İllegal Dinlemelere Sert Tepki
Canlı yayında hukuksuz dinlemelere sert tepki gösteren Başkan Gündoğdu, “Selam Terör Örgütü” bahanesi ile dinlenen binlerce kişi içerisinde kendisinin de olduğunu hatırlatarak, “Yedi bin kişiyi dinlemek nasıl izah edilir. Ne demek Selam Terör Örgütü? Ahmet Gündoğdu da, Memur-Sen de illegal tüm yapılanmalarla mücadele ederek bugünlere gelmiştir. Bu dinlemelerin paralel irtibatını biliyoruz. Eğer onlar hukuksuzca bizleri dinleyeceğine Allah’ı dinleseydi, bu medeniyetin anne, babanın odasına bile izinsiz girmeye müsaade etmediği gerçeğini bilirlerdi. Dolayısıyla, burada bir hesap var. Hesapları Türkiye ile… Bunun özelde ise hedefi Başbakan Erdoğan’dır. Başbakanın hedef alınması da İsrail’i kızdırmasıdır, Amerika’yı kızdırmasıdır, “one minute” demesidir. Ve tabi 27 Nisan e-muhtırasına karşı dik duruşudur.Yani merhum Menderes’i ezanı Rap’çaya döndürdüğü için hedef alanlar devrede. Türk-Kürt kardeşliği için çırpınan, ülkenin dünyaya açılması için mücadele veren Özal’ı da aynı şekilde hedef aldılar. “Namlusu millete dönmüş tanklara selam durmam” diyen Yazıcıoğlu ile İslam birliği, ümmetin uyanışı, maddi, manevi değerlere önem veren Erbakan’ın da hedef alınması farklı değil. Adnan Menderes, Turgut Özal, Necmettin Erbakan, Muhsin Yazıcıoğlu'nu hedef alan yapılar bugün Başbakan Recep Tayyip Erdoğan'ı hedef alıyor. Küresel operasyona içeriden destek verenler İsrail’in ekmeğine yağ sürüyor” dedi.
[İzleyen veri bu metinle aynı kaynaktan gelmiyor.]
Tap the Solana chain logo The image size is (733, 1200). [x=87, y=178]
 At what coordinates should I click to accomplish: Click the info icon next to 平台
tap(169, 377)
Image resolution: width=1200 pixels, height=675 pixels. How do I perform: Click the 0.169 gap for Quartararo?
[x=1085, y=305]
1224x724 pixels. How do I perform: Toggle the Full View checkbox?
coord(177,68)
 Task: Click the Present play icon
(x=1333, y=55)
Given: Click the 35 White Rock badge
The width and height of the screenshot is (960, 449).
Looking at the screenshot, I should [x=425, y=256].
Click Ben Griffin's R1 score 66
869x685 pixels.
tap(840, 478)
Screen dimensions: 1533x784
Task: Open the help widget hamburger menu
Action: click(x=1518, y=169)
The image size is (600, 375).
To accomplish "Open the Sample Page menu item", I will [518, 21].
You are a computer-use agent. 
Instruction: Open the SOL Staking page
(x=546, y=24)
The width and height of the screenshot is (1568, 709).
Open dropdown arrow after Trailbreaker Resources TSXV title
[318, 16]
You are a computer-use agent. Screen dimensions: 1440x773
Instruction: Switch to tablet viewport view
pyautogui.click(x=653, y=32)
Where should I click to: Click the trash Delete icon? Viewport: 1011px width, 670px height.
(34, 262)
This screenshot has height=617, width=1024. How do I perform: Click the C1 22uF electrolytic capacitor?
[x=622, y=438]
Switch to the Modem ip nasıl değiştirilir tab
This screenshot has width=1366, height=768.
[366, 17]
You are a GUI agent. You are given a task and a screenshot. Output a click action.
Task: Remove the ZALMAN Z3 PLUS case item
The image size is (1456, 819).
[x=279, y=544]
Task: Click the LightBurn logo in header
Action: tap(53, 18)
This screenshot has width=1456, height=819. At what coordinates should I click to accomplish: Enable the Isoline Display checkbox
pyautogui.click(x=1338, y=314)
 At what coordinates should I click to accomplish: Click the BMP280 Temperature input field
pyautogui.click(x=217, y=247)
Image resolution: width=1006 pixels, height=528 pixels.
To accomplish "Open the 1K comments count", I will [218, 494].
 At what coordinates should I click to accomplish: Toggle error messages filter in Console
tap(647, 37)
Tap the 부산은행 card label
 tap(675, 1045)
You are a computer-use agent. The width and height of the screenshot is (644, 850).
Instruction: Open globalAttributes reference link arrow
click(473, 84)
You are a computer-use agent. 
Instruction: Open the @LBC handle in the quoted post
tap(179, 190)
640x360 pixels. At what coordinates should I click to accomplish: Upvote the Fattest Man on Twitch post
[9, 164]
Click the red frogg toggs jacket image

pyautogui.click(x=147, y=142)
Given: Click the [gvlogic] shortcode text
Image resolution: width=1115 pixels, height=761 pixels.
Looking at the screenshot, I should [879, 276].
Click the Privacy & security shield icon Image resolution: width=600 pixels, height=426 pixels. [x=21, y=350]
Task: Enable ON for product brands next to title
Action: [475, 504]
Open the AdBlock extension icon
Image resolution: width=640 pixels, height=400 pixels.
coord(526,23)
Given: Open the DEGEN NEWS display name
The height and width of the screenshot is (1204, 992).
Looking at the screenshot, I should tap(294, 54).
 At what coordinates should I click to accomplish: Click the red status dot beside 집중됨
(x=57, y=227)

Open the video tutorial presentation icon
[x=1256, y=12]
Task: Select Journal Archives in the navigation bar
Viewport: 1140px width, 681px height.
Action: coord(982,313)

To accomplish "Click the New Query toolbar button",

Büyük Türkiye İdeali Rahatsız Etti
Memur-Sen’in her türlü vesayete karşı durduğunun altını çizen Gündoğdu, Çözüm Sürecine yönelikte şunları söyledi: “Çözüm sürecinde neredeyse bütün Türkiye’yi dolaştık, baktık ki bütün ötekiler beriki olmak istiyor. Kim bu ötekiler? Başörtülüler, ‘biz cumhurbaşkanı eşi olabildik, birey olamadık’ diyor. Kürtler, ‘cumhurbaşkanı olabildik, Kürt olamadık’, Aleviler ise diyor ki, ‘biz Aleviliğimizi yıllarca saklamak zorunda kaldık.’ Romanlar da diyor ki, ‘biz adam yerine koyulmadık.’ Çözüm süreci ve sonrasında açıklanan demokratikleşme paketi bu ötekilerin beriki olmasını sağlayan, 30 yıllık kanın durması için de yakalanan tarihi bir fırsattır. Şimdi çözüm sürecinden kimler neden rahatsız olur, bu soruyu sormak lazım. Kendi iç sorunlarını çözen bir Türkiye istemiyorlar. Büyük Türkiye ideali kimleri rahatsız ediyor; soruyu böyle sormak lazım.”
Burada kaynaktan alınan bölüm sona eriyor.